We have vast untapped resources in America that we have been unable to extract—not because they are not there, but because of environmental concerns. We want to be energy independent, but we don’t want to use our oil and gas. With sky-high prices, we are filling the Strategic Petroleum Reserve and talking about opening another one. We need to change expectations by starting to use our resources. We need to use clean drilling techniques off the coasts, in Alaska, and in the Gulf of Mexico to extract oil and gas. Then we need to build more refineries to turn these resources into fuels we can use. That will show OPEC that they can’t push us around by pushing up the price.

I thought that oil output tends to peak and then decline in the case of an individual field or an individual country. That ti pretty well established. The US peak was in 1970 as we now know with the benefit of hindsight. So the question for Diana Furchtgott-Roth is:
Your view that the US can increase oil output--which countries can you cite where this has happened--a peak is reached, decline occurs for many years, but then the flow reverses and rises?

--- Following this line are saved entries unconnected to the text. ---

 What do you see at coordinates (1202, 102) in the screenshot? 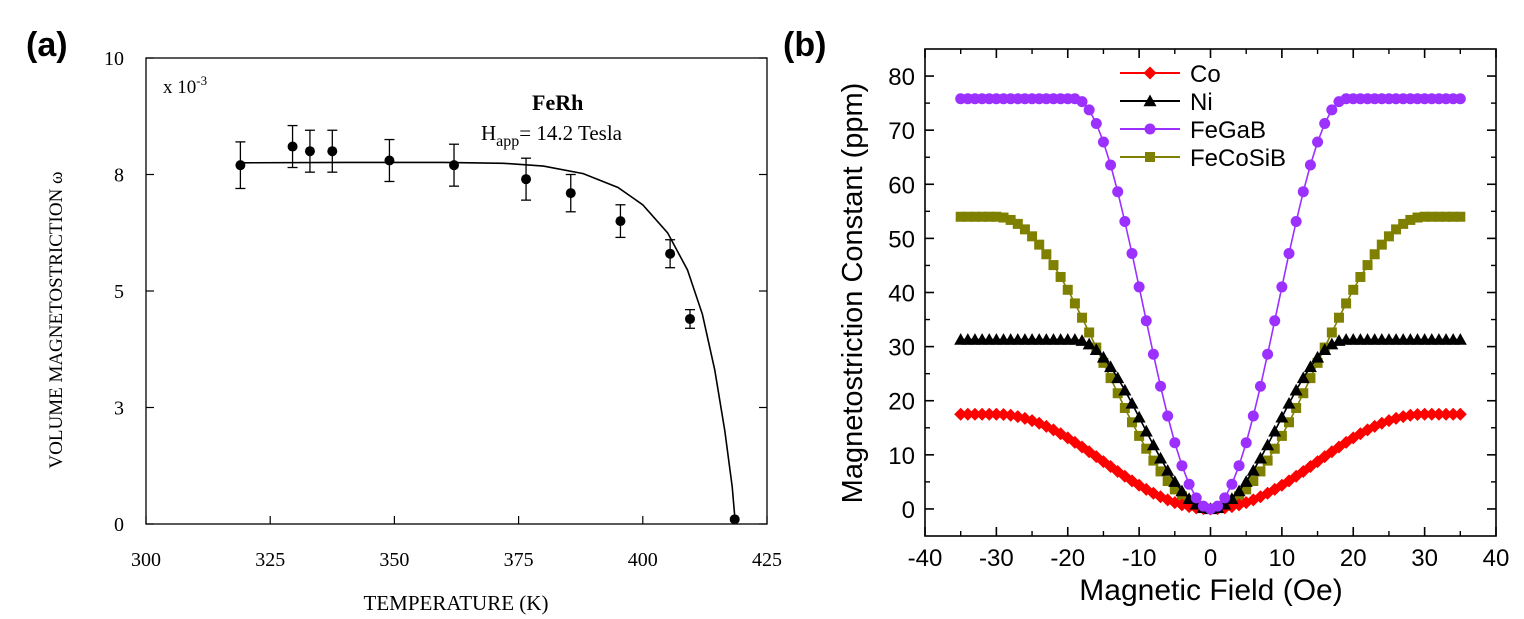
I see `legend-label: Ni` at bounding box center [1202, 102].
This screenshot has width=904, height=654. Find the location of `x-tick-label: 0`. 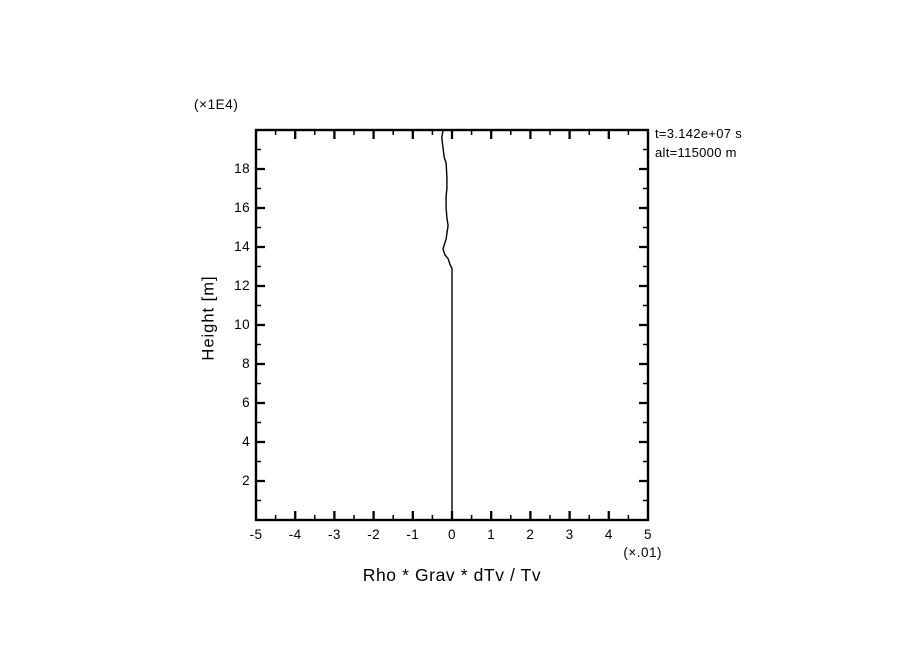

x-tick-label: 0 is located at coordinates (452, 534).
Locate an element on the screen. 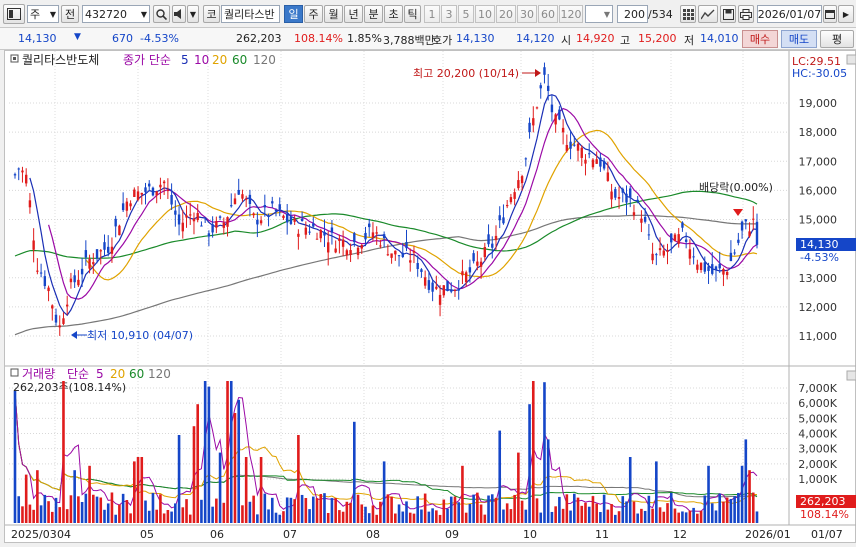 This screenshot has width=856, height=547. tab-period-month: 월 is located at coordinates (334, 14).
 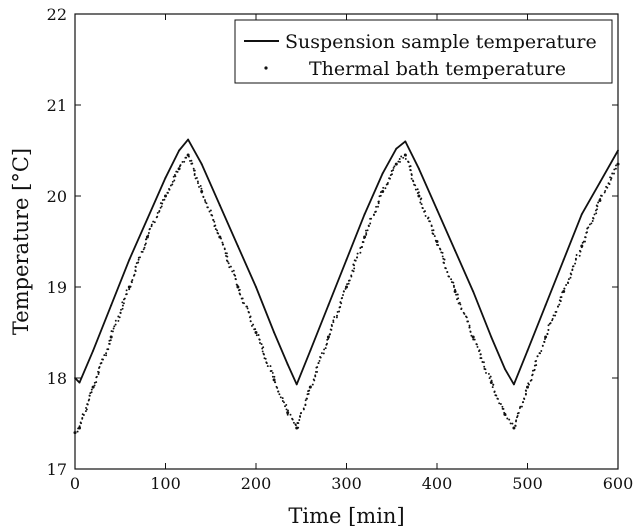 What do you see at coordinates (383, 191) in the screenshot?
I see `data-point-bath` at bounding box center [383, 191].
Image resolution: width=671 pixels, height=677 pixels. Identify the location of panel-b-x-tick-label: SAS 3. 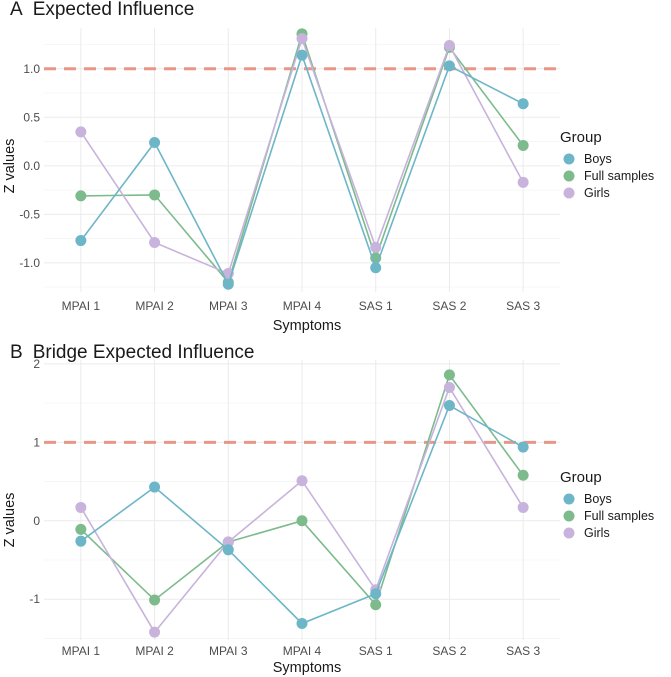
(523, 651).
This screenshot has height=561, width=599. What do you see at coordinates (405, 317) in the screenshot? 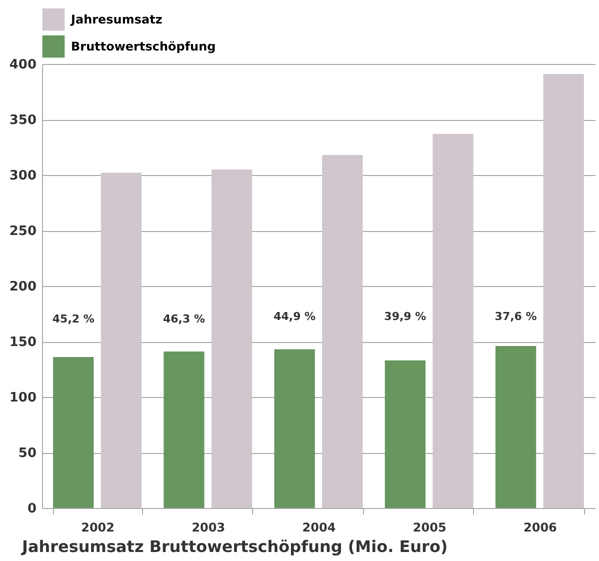
I see `annotation: 39,9 %` at bounding box center [405, 317].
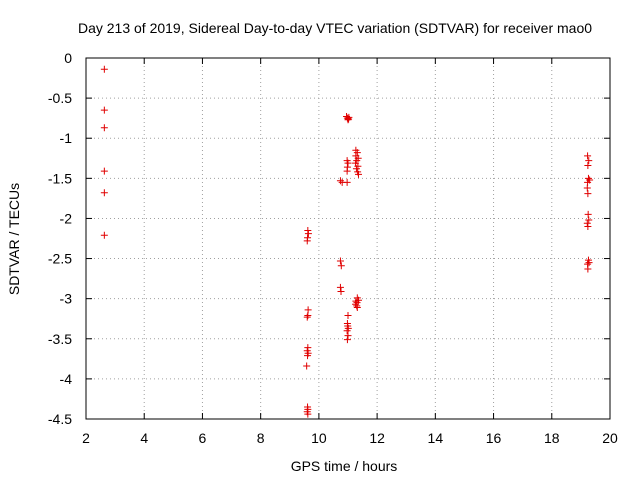 This screenshot has width=640, height=480. What do you see at coordinates (66, 299) in the screenshot?
I see `y-tick-label: -3` at bounding box center [66, 299].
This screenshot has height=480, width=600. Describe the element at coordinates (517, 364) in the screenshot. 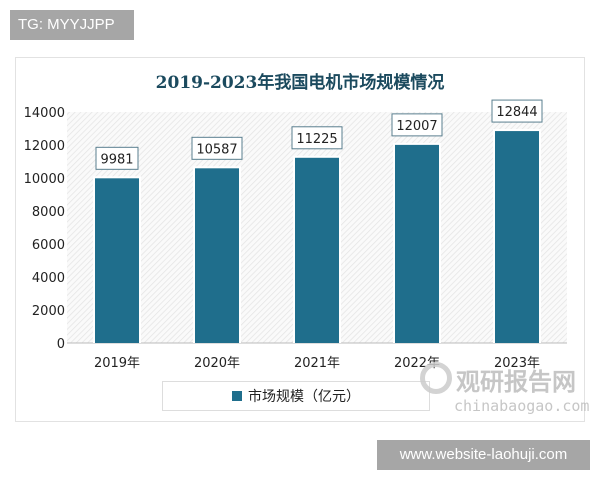

I see `x-tick-label: 2023年` at that location.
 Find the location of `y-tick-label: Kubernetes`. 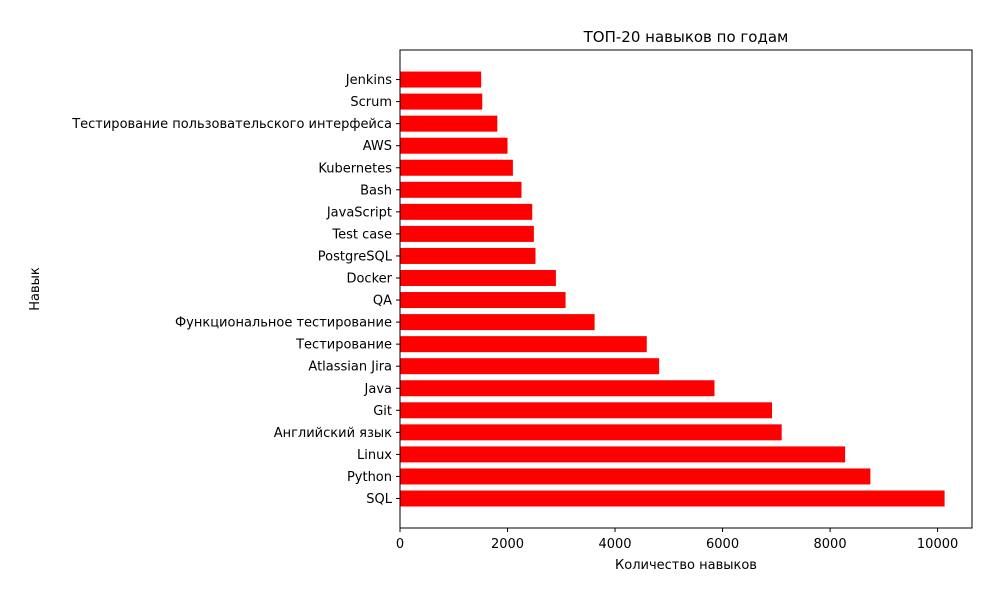

y-tick-label: Kubernetes is located at coordinates (355, 168).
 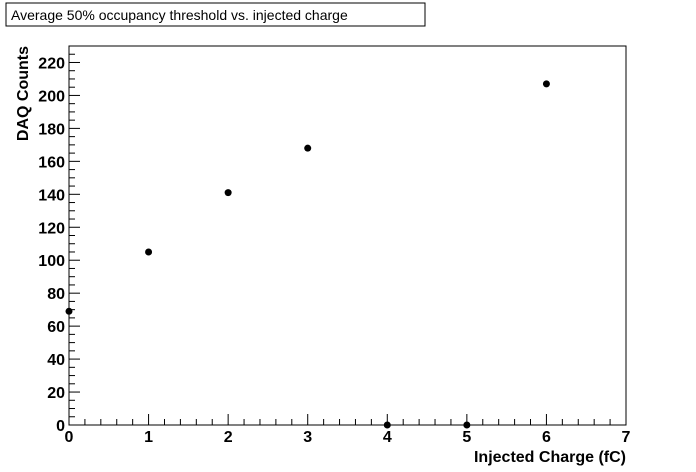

We may be able to find more oil. In fact peak oil would say we will. It is just that the amount extracted each year is likely to trend lower. So the US could have VAST amounts of oil, but hat does not mean that the amounts recovered don't get a little LESS vast each year.
Given that fundamental predicament of our industrial civilization is its "overwhelming dependence on an exhaustible resource" (William Catton), it is not surprising, to those familiar with human psychology, that it is precisely those resources that are invariably described as "vast", "huge," "enormous" etc. Plainly, this is an important cultural denial mechanism. Notice that I said "cultural"; though Ms. Furchtgott's particular perspective is rather right-wing, many examples of the same denial mechanism at work can be found accross the standard political spectrum. Notice also that, in the context of the question at issue, Ms. Furchgott-Roth's argument must be taken to mean that the US region has not really reached its geological peak oil. But in fact, US lower-48 production peaked in 1970 and has been declining ever since. Even with the most advanced extraction technologies, Prudhoe Bay - largest in N Am - began its terminal rapid decline only 12 years after its first production.